▶ _Stated problem 1_:
Reproduce the passage on Maharashtra's liquor tax policy in full, word for word.

Maharashtra is one of India’s biggest markets for premium alcohol—about 7% of the country’s consumption—and both Diageo and Pernod Ricard have major factories there. Mumbai, the state’s capital, is an especially important market for targeting wealthier consumers.
What the new policy does
Between June and August, the Maharashtra government launched a new scheme to encourage local investment. It introduced a special category called “Maharashtra Made Liquor” (MML). To qualify, companies must be headquartered in the state and have no foreign investment. MML products are taxed at 270%.
All other premium “affordable” liquor brands—with production costs under ₹260 per litre—had their taxes raised from 300% to 450%. This affected several well-known brands, including:
Diageo’s McDowell’s (India’s biggest-selling whisky)
Pernod Ricard’s Royal Stag
Tilaknagar’s Imperial Blue
Allied Blenders & Distillers’ Officer’s Choice
Why the industry is upset
The International Spirits and Wines Association of India (ISWAI), representing Diageo and Pernod Ricard, argues the policy unfairly favors local companies and creates trade barriers. In its court filing on November 14, the group asked the judges either to scrap the policy or to allow companies with foreign investment to qualify for the lower tax rate.

▶ _Stated problem 2_:
In the records, rewrite the part that opens with the line containing "Open GS Keno game banner" and closes with the line containing "coord(577,209)", replacing "scrollbar" with "scroll bar" and leaving everything else unchanged. Return only those lines.

▶ _Supplied material_:

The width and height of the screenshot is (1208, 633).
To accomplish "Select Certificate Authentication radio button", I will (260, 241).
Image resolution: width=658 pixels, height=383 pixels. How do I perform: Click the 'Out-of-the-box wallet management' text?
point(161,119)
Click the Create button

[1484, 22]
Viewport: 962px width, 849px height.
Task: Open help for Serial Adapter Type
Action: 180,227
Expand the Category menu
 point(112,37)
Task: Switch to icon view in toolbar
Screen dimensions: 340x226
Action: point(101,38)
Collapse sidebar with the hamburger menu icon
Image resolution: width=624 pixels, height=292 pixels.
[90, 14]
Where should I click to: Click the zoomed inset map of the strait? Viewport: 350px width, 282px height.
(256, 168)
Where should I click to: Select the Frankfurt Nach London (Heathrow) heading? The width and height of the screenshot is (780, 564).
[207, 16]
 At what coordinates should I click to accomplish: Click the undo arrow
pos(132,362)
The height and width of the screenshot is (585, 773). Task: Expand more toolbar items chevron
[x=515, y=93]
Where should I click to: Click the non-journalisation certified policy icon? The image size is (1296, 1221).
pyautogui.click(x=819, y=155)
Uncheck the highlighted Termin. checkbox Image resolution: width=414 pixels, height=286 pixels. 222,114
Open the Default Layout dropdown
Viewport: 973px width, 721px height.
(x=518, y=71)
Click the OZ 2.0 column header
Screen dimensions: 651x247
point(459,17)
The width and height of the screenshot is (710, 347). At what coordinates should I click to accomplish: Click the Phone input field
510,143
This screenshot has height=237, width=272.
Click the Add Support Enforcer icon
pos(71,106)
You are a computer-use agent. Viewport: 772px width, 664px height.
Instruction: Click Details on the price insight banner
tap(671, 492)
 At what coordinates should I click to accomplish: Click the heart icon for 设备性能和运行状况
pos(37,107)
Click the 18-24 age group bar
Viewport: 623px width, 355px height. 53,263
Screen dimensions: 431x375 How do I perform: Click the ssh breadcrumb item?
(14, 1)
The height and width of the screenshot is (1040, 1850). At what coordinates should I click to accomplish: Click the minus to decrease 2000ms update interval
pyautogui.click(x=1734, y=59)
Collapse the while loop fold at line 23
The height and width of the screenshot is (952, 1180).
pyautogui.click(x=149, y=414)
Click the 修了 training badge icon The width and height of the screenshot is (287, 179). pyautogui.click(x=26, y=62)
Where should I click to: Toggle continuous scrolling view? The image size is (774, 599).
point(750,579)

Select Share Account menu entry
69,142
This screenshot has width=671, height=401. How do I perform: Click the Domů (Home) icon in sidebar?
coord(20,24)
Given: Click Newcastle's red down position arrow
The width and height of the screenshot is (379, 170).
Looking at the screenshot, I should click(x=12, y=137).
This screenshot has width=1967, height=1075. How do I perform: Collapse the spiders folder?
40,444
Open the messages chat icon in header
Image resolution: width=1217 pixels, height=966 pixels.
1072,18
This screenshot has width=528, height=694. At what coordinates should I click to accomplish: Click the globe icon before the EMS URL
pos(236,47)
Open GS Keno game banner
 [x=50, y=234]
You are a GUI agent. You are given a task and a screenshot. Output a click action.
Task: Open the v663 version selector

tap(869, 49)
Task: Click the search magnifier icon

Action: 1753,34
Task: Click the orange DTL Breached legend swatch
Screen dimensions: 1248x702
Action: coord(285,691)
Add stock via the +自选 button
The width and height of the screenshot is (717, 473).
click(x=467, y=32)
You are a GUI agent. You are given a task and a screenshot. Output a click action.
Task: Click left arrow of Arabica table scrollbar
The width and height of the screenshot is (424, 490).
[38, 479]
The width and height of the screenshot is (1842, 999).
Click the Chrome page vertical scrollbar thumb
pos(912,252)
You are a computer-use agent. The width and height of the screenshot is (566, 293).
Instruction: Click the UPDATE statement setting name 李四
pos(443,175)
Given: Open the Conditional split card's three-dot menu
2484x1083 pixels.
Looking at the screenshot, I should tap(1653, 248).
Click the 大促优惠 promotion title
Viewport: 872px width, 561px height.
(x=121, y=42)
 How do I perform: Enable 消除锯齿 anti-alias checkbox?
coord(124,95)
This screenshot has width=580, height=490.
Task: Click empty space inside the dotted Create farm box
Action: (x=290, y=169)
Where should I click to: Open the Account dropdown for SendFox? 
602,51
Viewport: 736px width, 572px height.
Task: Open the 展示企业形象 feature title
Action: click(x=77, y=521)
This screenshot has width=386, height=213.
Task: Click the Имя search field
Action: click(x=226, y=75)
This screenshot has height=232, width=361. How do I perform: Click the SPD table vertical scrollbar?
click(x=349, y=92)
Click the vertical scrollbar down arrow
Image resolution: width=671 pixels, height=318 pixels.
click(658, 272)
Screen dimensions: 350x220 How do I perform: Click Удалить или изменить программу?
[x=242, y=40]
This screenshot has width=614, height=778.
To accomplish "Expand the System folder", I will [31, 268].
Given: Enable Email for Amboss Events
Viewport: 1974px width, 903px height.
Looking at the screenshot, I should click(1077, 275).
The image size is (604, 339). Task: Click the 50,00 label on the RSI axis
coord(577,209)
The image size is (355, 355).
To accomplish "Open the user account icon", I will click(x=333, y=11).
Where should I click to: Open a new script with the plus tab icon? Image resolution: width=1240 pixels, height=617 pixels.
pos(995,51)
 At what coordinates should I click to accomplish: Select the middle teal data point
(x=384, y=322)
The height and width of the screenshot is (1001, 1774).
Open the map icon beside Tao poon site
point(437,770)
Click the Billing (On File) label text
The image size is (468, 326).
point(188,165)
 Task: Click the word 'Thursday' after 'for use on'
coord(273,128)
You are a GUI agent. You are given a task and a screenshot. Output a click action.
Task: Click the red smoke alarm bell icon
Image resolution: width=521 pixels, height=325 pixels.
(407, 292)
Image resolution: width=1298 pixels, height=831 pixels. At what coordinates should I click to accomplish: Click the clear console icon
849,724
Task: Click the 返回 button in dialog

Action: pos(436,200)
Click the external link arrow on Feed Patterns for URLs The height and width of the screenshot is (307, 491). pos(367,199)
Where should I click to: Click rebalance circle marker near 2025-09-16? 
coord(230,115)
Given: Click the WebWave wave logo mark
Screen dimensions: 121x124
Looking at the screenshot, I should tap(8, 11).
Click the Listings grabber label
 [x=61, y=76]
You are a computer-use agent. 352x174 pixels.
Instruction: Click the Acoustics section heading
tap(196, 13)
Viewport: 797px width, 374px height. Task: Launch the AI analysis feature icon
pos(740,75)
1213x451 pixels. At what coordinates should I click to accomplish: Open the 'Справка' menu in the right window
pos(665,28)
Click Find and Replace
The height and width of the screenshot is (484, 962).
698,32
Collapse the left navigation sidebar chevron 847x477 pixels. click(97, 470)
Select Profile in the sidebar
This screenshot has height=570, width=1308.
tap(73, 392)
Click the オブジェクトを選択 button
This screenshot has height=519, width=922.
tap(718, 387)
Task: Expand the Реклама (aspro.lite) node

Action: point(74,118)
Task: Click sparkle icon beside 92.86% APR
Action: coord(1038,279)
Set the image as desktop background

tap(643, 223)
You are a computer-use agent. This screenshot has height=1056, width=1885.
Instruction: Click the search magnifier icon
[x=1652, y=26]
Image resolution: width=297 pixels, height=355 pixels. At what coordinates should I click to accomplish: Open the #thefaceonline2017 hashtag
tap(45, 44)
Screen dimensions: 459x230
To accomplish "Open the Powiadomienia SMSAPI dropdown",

▶ _Full answer 1_:
Maharashtra is one of India’s biggest markets for premium alcohol—about 7% of the country’s consumption—and both Diageo and Pernod Ricard have major factories there. Mumbai, the state’s capital, is an especially important market for targeting wealthier consumers.
What the new policy does
Between June and August, the Maharashtra government launched a new scheme to encourage local investment. It introduced a special category called “Maharashtra Made Liquor” (MML). To qualify, companies must be headquartered in the state and have no foreign investment. MML products are taxed at 270%.
All other premium “affordable” liquor brands—with production costs under ₹260 per litre—had their taxes raised from 300% to 450%. This affected several well-known brands, including:
Diageo’s McDowell’s (India’s biggest-selling whisky)
Pernod Ricard’s Royal Stag
Tilaknagar’s Imperial Blue
Allied Blenders & Distillers’ Officer’s Choice
Why the industry is upset
The International Spirits and Wines Association of India (ISWAI), representing Diageo and Pernod Ricard, argues the policy unfairly favors local companies and creates trade barriers. In its court filing on November 14, the group asked the judges either to scrap the policy or to allow companies with foreign investment to qualify for the lower tax rate.

▶ _Full answer 2_:
Open GS Keno game banner
 [x=50, y=234]
You are a GUI agent. You are given a task and a screenshot. Output a click action.
Task: Open the v663 version selector

tap(869, 49)
Task: Click the search magnifier icon

Action: 1753,34
Task: Click the orange DTL Breached legend swatch
Screen dimensions: 1248x702
Action: coord(285,691)
Add stock via the +自选 button
The width and height of the screenshot is (717, 473).
click(x=467, y=32)
You are a GUI agent. You are given a task and a screenshot. Output a click action.
Task: Click left arrow of Arabica table scroll bar
The width and height of the screenshot is (424, 490).
[38, 479]
The width and height of the screenshot is (1842, 999).
Click the Chrome page vertical scroll bar thumb
pos(912,252)
You are a computer-use agent. The width and height of the screenshot is (566, 293).
Instruction: Click the UPDATE statement setting name 李四
pos(443,175)
Given: Open the Conditional split card's three-dot menu
2484x1083 pixels.
Looking at the screenshot, I should tap(1653, 248).
Click the 大促优惠 promotion title
Viewport: 872px width, 561px height.
(x=121, y=42)
 How do I perform: Enable 消除锯齿 anti-alias checkbox?
coord(124,95)
This screenshot has width=580, height=490.
Task: Click empty space inside the dotted Create farm box
Action: (x=290, y=169)
Where should I click to: Open the Account dropdown for SendFox? 
602,51
Viewport: 736px width, 572px height.
Task: Open the 展示企业形象 feature title
Action: click(x=77, y=521)
This screenshot has width=386, height=213.
Task: Click the Имя search field
Action: click(x=226, y=75)
This screenshot has height=232, width=361. How do I perform: Click the SPD table vertical scroll bar?
click(x=349, y=92)
Click the vertical scroll bar down arrow
Image resolution: width=671 pixels, height=318 pixels.
click(658, 272)
Screen dimensions: 350x220 How do I perform: Click Удалить или изменить программу?
[x=242, y=40]
This screenshot has width=614, height=778.
To accomplish "Expand the System folder", I will [31, 268].
Given: Enable Email for Amboss Events
Viewport: 1974px width, 903px height.
Looking at the screenshot, I should click(1077, 275).
The image size is (604, 339). Task: Click the 50,00 label on the RSI axis
coord(577,209)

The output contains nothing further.